One of the surprising results of scaling research is that LLMs seem to have capabilities that emerge with scale. If an LLM has less than, say, one thousand million parameters, it can’t do 2-digit arithmetic. When it has more than a thousand million parameters, the ability to do two-digit arithmetic spontaneously emerges. Or so it is often claimed! In their latest preprint, Rylan, Brando and Sanmi demonstrate that “emergence” is often an illusion caused by bad model evaluation. If you say a model "can do arithmetic" only if it gets 10/10 questions correct, then you cannot distinguish a model that scores 9/10 from a model that scores 0/10: by your metric, neither can do arithmetic. When your model improves from 9/10 to 10/10, it will look like a capability suddenly emerges!
Does this have actual consequences for safety, or is this just word/semantic games?
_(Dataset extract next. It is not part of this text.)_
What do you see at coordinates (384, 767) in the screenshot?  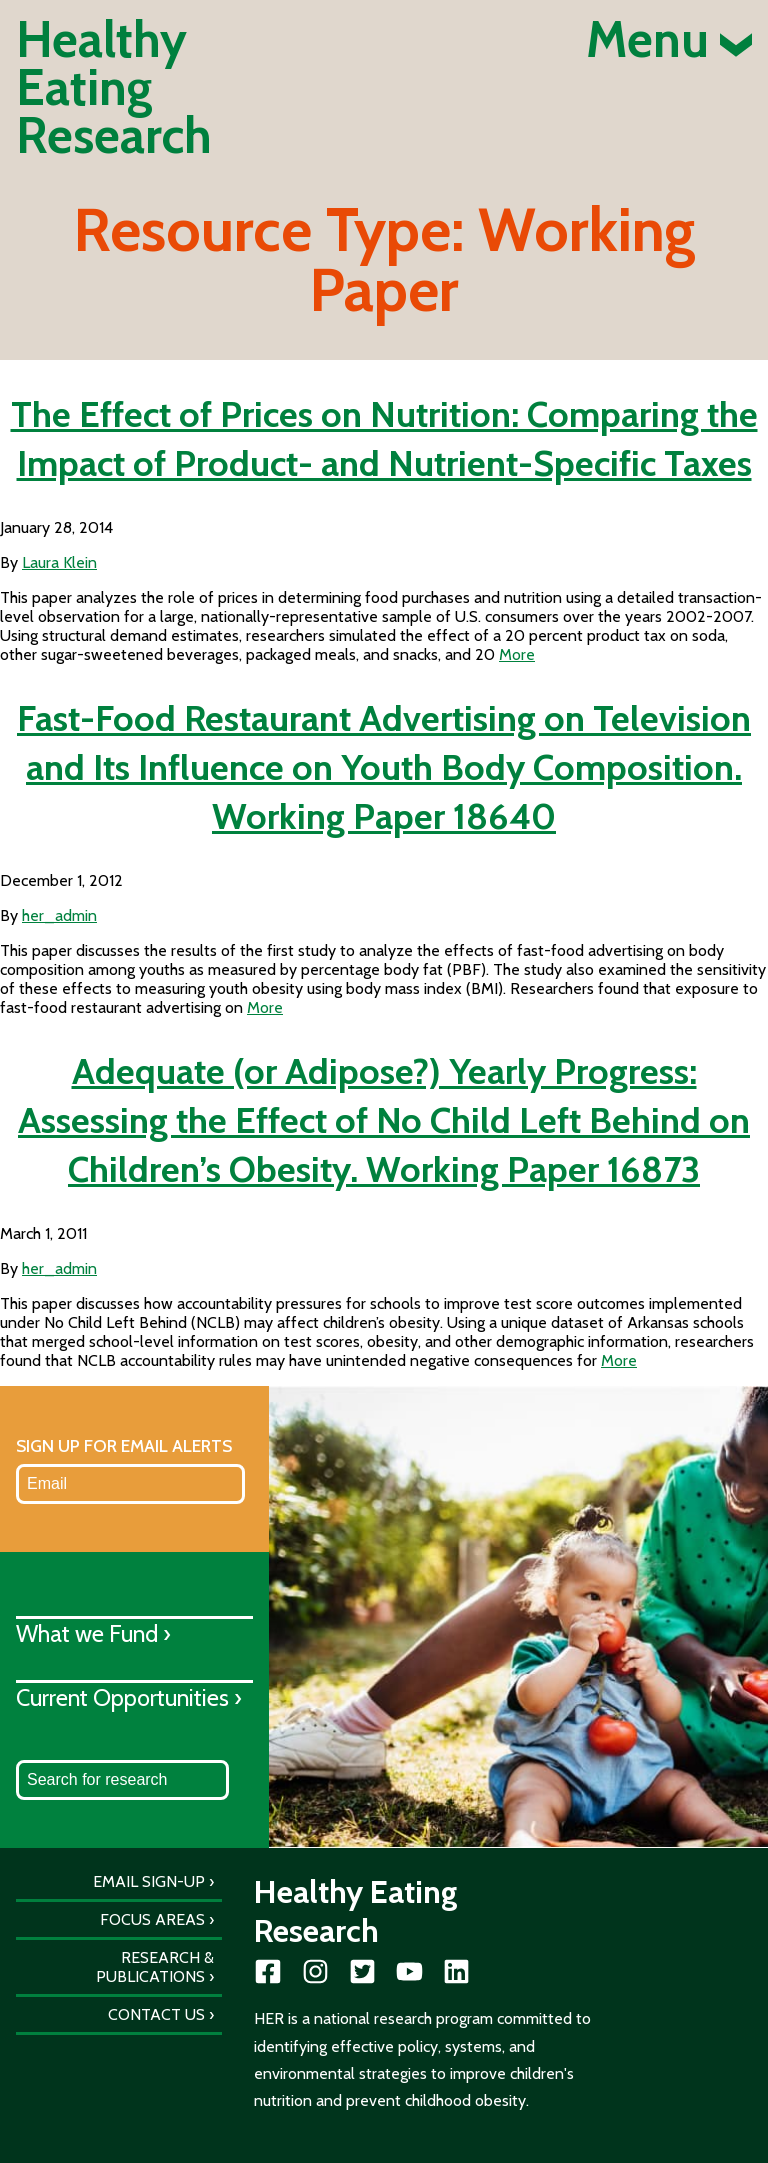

Recent work claims that large language models display emergent abilities, abilities not present in smaller-scale models that are present in larger-scale models. What makes emergent abilities intriguing is two-fold: their sharpness, transitioning seemingly instantaneously from not present to present, and their unpredictability, appearing at seemingly unforeseeable model scales. Here, we present an alternative explanation for emergent abilities: that for a particular task and model family, when analyzing fixed model outputs, one can choose a metric which leads to the inference of an emergent ability or another metric which does not. Thus, our alternative suggests that existing claims of emergent abilities are creations of the researcher's analyses, not fundamental changes in model behavior on specific tasks with scale. We present our explanation in a simple mathematical model, then test it in three complementary ways: we (1) make, test and confirm three predictions on the effect of metric choice using the InstructGPT/GPT-3 family on tasks with claimed emergent abilities, (2) make, test and confirm two predictions about metric choices in a meta-analysis of emergent abilities on BIG-Bench; and (3) show how similar metric decisions suggest apparent emergent abilities on vision tasks in diverse deep network architectures (convolutional, autoencoder, transformers). In all three analyses, we find strong supporting evidence that emergent abilities may not be a fundamental property of scaling AI models.